The behaviour of high-profile perpetrators going unchecked in the justice system is one thing. Yet victims of domestic violence must surely pale when famous men use social media – or the mainstream media – to distance themselves from wrongdoing.
It all prompts the question of what sort of message these high-profile cases send to the wider public. Meighan tweeted again yesterday, to apologise. “I am very sorry and deeply regret my recent behaviour,” he wrote. “In no way am I trying to condone my actions or make excuses. I am completely to blame and accept all responsibility.”

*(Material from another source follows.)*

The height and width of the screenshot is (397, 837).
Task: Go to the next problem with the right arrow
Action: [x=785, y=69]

The singer said he had “struggled for many years with alcohol addiction” and described the assault as “a wake-up call for me, for who I was, and what I was becoming”. He added: “I was spiralling out of control. My mental health was becoming more and more unstable and I was at breaking point.”

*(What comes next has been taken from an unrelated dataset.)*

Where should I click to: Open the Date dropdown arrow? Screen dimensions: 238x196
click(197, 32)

He also said he and Ager were “very much in love and we are looking forward to rebuilding our life together with the support of those close to us”. He described the incident as “an isolated one” and “completely out of character”.
There is no reason to believe Meighan’s apology was insincere. So does the reporting of his case, or any other, create a welcome visibility for perhaps the most insidious and misunderstood crime that there is? Or do court sentences perceived as lenient, as many believed Meighan’s to be, stop victims of domestic violence from coming forward, for fear that their own situation won’t be handled properly or sensitively by authorities?
Priscilla Grainger, a domestic-violence survivor who cofounded Stop Domestic Violence in Ireland with her daughter Ainie, says: "I wish we saw more high-profile cases in Irish courts, but they all happen in camera, behind closed doors. Any form of raising awareness of domestic violence, good or bad, helps a victim," she adds. "It clarifies to them that they are not mad. They can say, 'If it happened to someone famous, I'm not losing my mind.' They can see the red flags, and recognise the signs."
Sarah Benson, the head of Women's Aid Ireland, says: "If someone is perceived as having a particularly high profile, the idea that you would be held to account and there would be professional and criminal consequences, irrespective of status and celebrity, gives the strong message that abuse is not acceptable."
We hear countless times on our helpline, 'Who will believe me? He's a pillar of the community.' It's that old-fashioned idea of the street angel and house devil
In the noncelebrity realm, perceptions of power and status certainly play their part.
“We hear countless times on our helpline, ‘Who will believe me? He’s a pillar of the community.’ It’s that old-fashioned idea of the street angel and house devil. When everyone seems to love and respect them, that’s a deliberate tactic on the part of the perpetrator. A counternarrative to this is vital. Help and support are there for those being victimised. We will believe you, and you are not alone.”
Benson adds: “The message that is increasingly coming to the fore is that someone may be brilliant and talented but that doesn’t mean it gives them permission to behave in an abusive, criminal way. There are so many people in art or music or movies who are talented and simply do not lash out and hurt the person beside them.”
Grainger says: "In my opinion, perpetrators don't change. In the case of [some celebrities] there's a touch of arrogance there. They think they're so well known, 'They're not going to touch me.' They have their public-relations people to help them, but they rehabilitate on the outside. They don't rehabilitate at home. To me it doesn't matter if you're famous or not: you will never truly rehabilitate if you're a perpetrator of domestic violence."